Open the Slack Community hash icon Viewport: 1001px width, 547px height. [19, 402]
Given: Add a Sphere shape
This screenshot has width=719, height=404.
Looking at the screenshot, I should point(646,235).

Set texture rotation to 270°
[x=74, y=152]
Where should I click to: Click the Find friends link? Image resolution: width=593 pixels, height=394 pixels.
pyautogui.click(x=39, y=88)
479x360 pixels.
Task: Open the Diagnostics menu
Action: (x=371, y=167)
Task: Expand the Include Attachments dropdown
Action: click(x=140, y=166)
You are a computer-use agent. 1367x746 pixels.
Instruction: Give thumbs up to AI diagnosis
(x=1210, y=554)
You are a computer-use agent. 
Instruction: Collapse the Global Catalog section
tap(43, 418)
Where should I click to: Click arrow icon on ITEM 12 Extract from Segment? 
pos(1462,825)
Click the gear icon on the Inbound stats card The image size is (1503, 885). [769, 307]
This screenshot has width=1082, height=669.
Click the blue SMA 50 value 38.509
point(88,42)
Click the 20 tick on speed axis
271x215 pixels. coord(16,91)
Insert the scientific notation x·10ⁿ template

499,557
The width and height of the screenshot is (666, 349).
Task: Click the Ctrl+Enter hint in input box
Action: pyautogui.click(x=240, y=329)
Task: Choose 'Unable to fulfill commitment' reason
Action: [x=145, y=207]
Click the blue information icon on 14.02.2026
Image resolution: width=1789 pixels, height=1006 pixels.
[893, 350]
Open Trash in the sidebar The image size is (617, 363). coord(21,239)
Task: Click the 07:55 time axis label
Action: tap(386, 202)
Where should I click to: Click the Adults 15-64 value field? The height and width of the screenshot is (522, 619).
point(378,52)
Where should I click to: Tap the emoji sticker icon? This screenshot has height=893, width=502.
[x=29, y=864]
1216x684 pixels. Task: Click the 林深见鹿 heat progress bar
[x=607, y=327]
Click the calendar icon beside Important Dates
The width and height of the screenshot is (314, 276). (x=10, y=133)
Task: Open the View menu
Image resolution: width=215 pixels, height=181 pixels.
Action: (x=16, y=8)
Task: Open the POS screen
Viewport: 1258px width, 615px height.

^^^^^^^^

▶ [WORK REQUIRED]:
Rewrite the data above as a numbered list, omitting any blank lines.

▶ [COMPLETE OUTPUT]:
1. Open the Slack Community hash icon Viewport: 1001px width, 547px height. [19, 402]
2. Given: Add a Sphere shape
3. This screenshot has width=719, height=404.
4. Looking at the screenshot, I should point(646,235).
5. Set texture rotation to 270°
6. [x=74, y=152]
7. Where should I click to: Click the Find friends link? Image resolution: width=593 pixels, height=394 pixels.
8. pyautogui.click(x=39, y=88)
9. 479x360 pixels.
10. Task: Open the Diagnostics menu
11. Action: (x=371, y=167)
12. Task: Expand the Include Attachments dropdown
13. Action: click(x=140, y=166)
14. You are a computer-use agent. 1367x746 pixels.
15. Instruction: Give thumbs up to AI diagnosis
16. (x=1210, y=554)
17. You are a computer-use agent. 
18. Instruction: Collapse the Global Catalog section
19. tap(43, 418)
20. Where should I click to: Click arrow icon on ITEM 12 Extract from Segment? 
21. pos(1462,825)
22. Click the gear icon on the Inbound stats card The image size is (1503, 885). [769, 307]
23. This screenshot has width=1082, height=669.
24. Click the blue SMA 50 value 38.509
25. point(88,42)
26. Click the 20 tick on speed axis
27. 271x215 pixels. coord(16,91)
28. Insert the scientific notation x·10ⁿ template
29. 499,557
30. The width and height of the screenshot is (666, 349).
31. Task: Click the Ctrl+Enter hint in input box
32. Action: pyautogui.click(x=240, y=329)
33. Task: Choose 'Unable to fulfill commitment' reason
34. Action: [x=145, y=207]
35. Click the blue information icon on 14.02.2026
36. Image resolution: width=1789 pixels, height=1006 pixels.
37. [893, 350]
38. Open Trash in the sidebar The image size is (617, 363). coord(21,239)
39. Task: Click the 07:55 time axis label
40. Action: tap(386, 202)
41. Where should I click to: Click the Adults 15-64 value field? The height and width of the screenshot is (522, 619).
42. point(378,52)
43. Where should I click to: Tap the emoji sticker icon? This screenshot has height=893, width=502.
44. [x=29, y=864]
45. 1216x684 pixels. Task: Click the 林深见鹿 heat progress bar
46. [x=607, y=327]
47. Click the calendar icon beside Important Dates
48. The width and height of the screenshot is (314, 276). (x=10, y=133)
49. Task: Open the View menu
50. Image resolution: width=215 pixels, height=181 pixels.
51. Action: (x=16, y=8)
52. Task: Open the POS screen
53. Viewport: 1258px width, 615px height.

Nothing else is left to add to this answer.